Rencontre avec Jean-Marc Manach de Transfert. Sympa. Il me présente Serge Piasek, PDG de flowprotector.com, qui m'apprend que son logiciel de sécurité gratuit (essayez-le !) est 7ème dans la liste des téléchargements les plus populaires du site download.com. Chapeau !
En regagnant ma place, j'aborde ma voisine qui, selon son badge, travaillerait à la Sorbonne. Elle m'explique qu'elle passe sa vie entre Extrême-Orient et USA. "En Asie, la notion de vie privée n'a pas vraiment de sens. C'est une culture très différente de la nôtre. Aux USA, en revanche, il existe une sorte de vision "protestante" des choses. Les vendeurs se veulent naturellement vertueux et ne comprennent pas les soupçons qui pèsent sur eux."

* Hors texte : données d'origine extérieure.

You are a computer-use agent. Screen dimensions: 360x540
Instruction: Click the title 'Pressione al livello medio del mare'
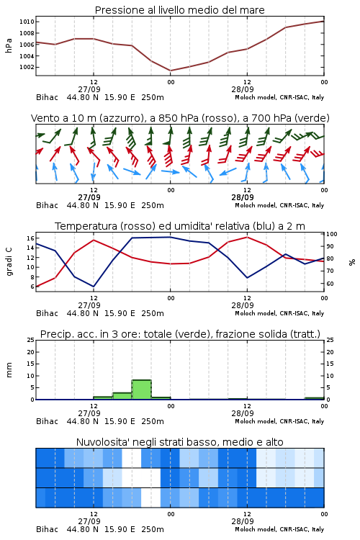tap(179, 10)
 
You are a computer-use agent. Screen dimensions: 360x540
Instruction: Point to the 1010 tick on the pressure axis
tap(27, 22)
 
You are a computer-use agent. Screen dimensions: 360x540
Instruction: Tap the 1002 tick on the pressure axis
tap(27, 67)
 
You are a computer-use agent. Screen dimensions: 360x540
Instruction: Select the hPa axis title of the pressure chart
tap(9, 45)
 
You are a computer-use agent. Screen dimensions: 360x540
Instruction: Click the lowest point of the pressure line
tap(171, 71)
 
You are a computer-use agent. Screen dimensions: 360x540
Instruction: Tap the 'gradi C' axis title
tap(9, 261)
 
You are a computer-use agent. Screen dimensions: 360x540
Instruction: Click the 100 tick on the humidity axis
tap(332, 234)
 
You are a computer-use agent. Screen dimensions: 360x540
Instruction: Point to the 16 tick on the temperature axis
tap(30, 238)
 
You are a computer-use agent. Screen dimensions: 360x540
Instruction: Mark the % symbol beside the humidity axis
tap(352, 262)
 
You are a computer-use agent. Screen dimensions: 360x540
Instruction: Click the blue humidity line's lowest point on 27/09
tap(94, 287)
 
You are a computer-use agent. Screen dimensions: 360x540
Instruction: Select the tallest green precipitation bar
tap(142, 390)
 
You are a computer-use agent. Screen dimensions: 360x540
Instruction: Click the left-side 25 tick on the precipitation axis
tap(31, 340)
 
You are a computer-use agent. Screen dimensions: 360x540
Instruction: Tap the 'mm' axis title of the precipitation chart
tap(9, 370)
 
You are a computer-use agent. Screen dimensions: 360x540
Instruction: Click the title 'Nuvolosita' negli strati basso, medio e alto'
tap(179, 442)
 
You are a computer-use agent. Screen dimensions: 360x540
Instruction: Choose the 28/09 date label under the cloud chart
tap(243, 521)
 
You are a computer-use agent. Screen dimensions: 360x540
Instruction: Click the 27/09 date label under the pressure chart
tap(89, 89)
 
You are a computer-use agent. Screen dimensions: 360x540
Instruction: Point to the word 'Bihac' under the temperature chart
tap(47, 313)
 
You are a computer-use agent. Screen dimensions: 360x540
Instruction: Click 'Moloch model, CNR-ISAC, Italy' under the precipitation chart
tap(279, 421)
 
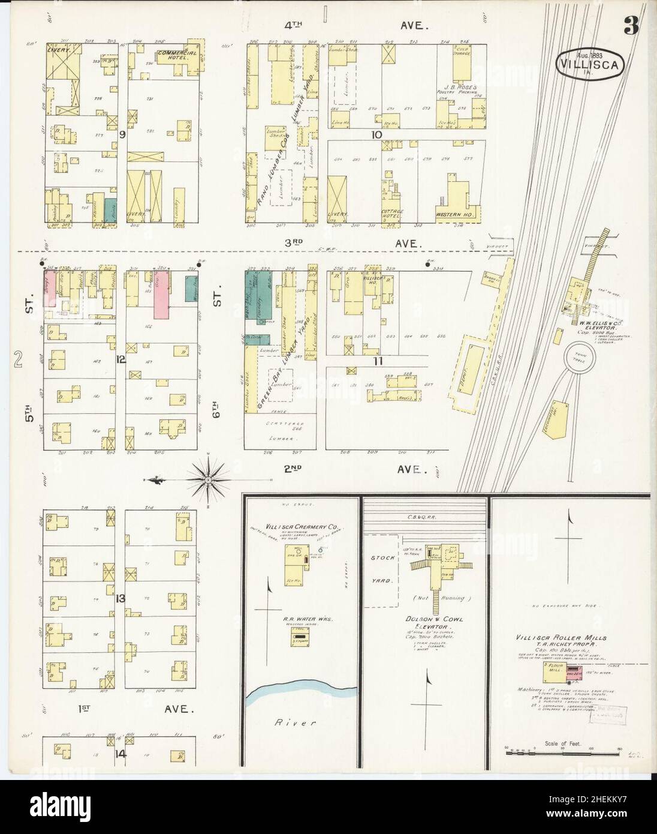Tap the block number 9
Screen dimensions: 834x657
122,135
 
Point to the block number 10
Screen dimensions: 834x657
376,135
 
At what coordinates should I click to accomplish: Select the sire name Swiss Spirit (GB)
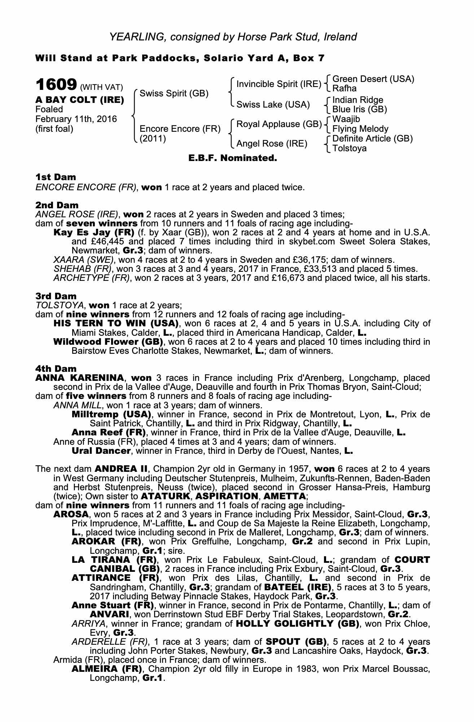pyautogui.click(x=174, y=93)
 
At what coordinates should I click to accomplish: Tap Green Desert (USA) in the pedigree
pyautogui.click(x=373, y=79)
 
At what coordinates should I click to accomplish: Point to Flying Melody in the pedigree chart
pyautogui.click(x=360, y=129)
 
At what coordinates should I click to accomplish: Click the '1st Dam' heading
pyautogui.click(x=56, y=177)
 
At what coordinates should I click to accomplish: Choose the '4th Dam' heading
pyautogui.click(x=56, y=369)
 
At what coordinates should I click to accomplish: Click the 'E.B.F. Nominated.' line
pyautogui.click(x=233, y=158)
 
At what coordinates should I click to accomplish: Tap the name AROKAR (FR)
pyautogui.click(x=107, y=542)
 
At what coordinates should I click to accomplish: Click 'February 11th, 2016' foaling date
pyautogui.click(x=76, y=119)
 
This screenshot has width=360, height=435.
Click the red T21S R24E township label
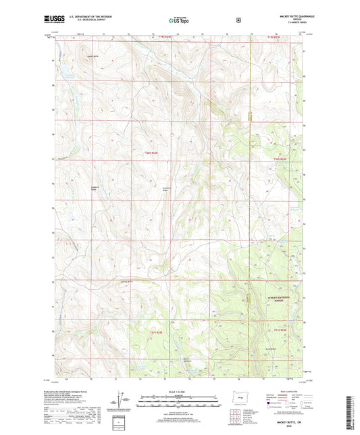[157, 331]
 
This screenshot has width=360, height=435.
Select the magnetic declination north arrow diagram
[128, 400]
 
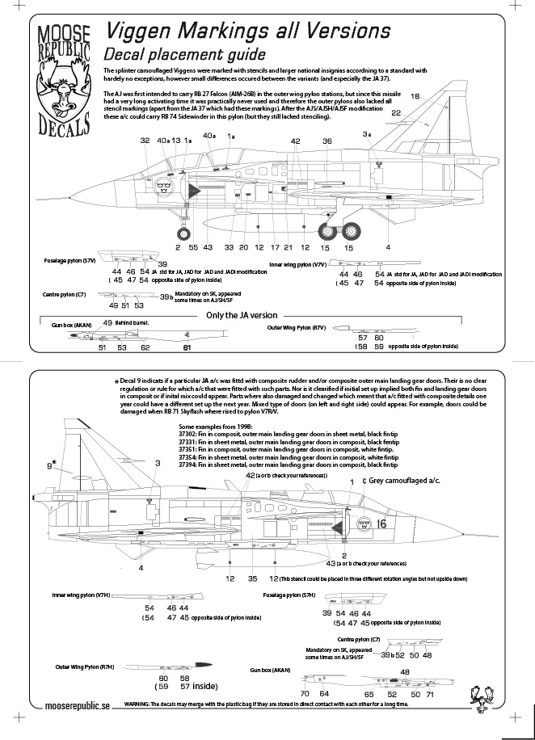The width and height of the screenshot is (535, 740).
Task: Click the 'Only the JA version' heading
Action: (x=242, y=315)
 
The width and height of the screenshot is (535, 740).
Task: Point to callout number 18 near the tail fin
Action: (x=415, y=97)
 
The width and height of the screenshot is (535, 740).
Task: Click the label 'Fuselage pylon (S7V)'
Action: (x=70, y=263)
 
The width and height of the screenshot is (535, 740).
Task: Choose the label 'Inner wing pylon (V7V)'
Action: (x=297, y=263)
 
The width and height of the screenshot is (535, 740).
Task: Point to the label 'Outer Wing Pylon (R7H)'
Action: (x=85, y=667)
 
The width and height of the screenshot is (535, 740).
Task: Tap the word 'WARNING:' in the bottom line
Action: (x=141, y=704)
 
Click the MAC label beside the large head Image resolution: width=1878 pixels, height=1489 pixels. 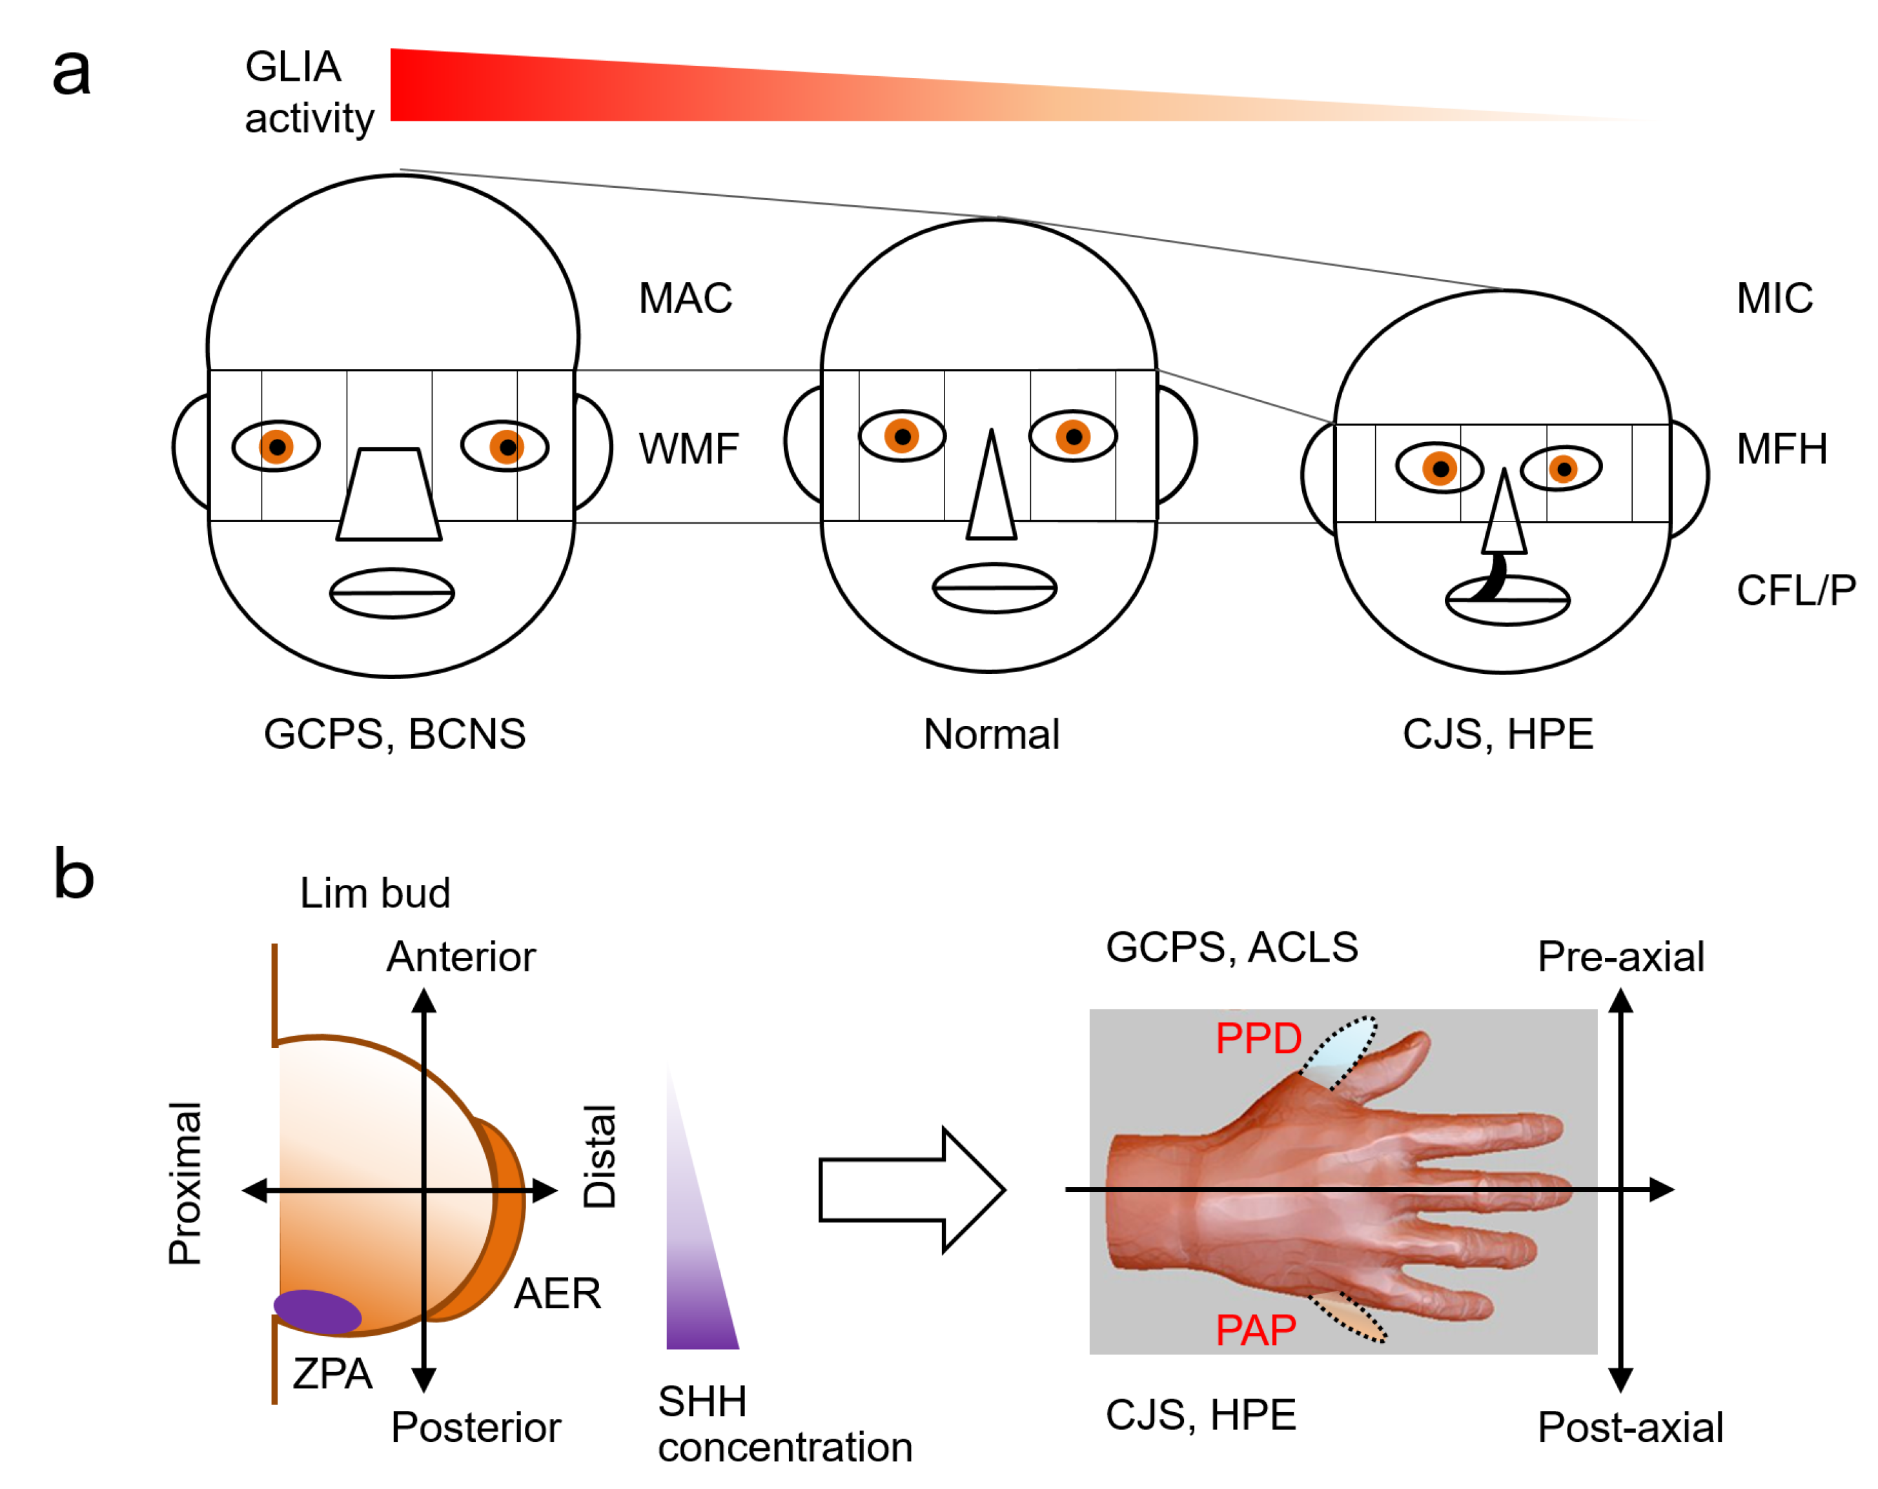point(685,299)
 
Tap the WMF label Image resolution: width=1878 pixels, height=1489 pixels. point(688,449)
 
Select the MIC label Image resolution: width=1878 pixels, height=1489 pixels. point(1773,299)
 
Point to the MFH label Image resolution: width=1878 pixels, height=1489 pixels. point(1781,449)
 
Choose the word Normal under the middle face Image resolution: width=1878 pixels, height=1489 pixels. point(990,734)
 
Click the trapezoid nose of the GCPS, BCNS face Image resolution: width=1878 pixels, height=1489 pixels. point(389,494)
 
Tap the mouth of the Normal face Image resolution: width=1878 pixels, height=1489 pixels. point(994,588)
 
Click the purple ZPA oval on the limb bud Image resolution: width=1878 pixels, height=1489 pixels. point(317,1312)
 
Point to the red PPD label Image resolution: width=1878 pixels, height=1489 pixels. point(1257,1038)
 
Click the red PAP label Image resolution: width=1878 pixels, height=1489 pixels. point(1255,1330)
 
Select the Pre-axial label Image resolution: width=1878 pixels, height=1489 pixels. point(1620,957)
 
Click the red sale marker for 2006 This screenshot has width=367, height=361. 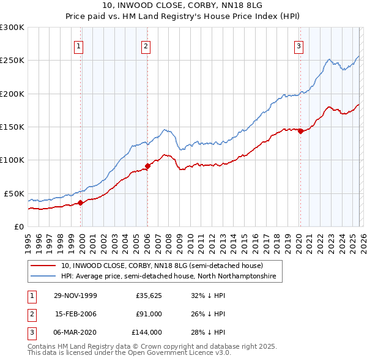147,166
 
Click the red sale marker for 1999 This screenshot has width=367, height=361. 81,203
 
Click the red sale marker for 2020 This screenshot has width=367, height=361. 300,131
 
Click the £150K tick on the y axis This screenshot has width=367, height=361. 12,127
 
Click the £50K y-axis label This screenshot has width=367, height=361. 13,193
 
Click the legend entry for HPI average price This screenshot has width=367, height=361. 168,277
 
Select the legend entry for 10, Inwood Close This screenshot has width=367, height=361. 161,266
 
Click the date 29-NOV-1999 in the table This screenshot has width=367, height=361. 75,296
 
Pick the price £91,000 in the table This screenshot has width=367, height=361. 149,314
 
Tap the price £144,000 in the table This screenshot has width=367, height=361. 147,332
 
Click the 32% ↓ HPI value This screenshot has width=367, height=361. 208,296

Paris La défense, 6 décembre 2000, 17h.

Traitement des données personnelles :
de l'éthique à la technologie

On se met à pinailler sur divers problèmes techniques et, à un certain moment, le débat risque de virer au conflit entre spécialistes réseaux (passionnant, mais pas vraiment à l'ordre du jour). A 17h 45 on me passe finalement le micro. Je suis censé répondre à une question relative à la compatibilité entre éthique et commerce. J'élude pour aborder le problème des espiogiciels (spywares) qui n'a pas été évoqué une seule fois au cours de la journée !
Louise Cadoux (ex CNIL) me relance sur le thème "Le dégonflement du Nasdaq n'annonce-t-il pas un retour aux valeurs économiques traditionnelles ?" Je ne peux qu'abonder en insistant sur le fait que la pseudo "Nouvelle Économie" n'a jamais été plus qu'une extension électronique de "l'ancienne." Les règles du commerce sont restées les mêmes, en dépit des possibilités offertes par les technologies nouvelles.

Paris La défense, 6 décembre 2000, 18h15 Fin du colloque.

Je remercie de tout cœur Christophe Agnus, directeur de la publication de Transfert, pour son invitation à cette très intéressante (quoique trop courte) journée et je file attraper mon train.
Il pleut toujours.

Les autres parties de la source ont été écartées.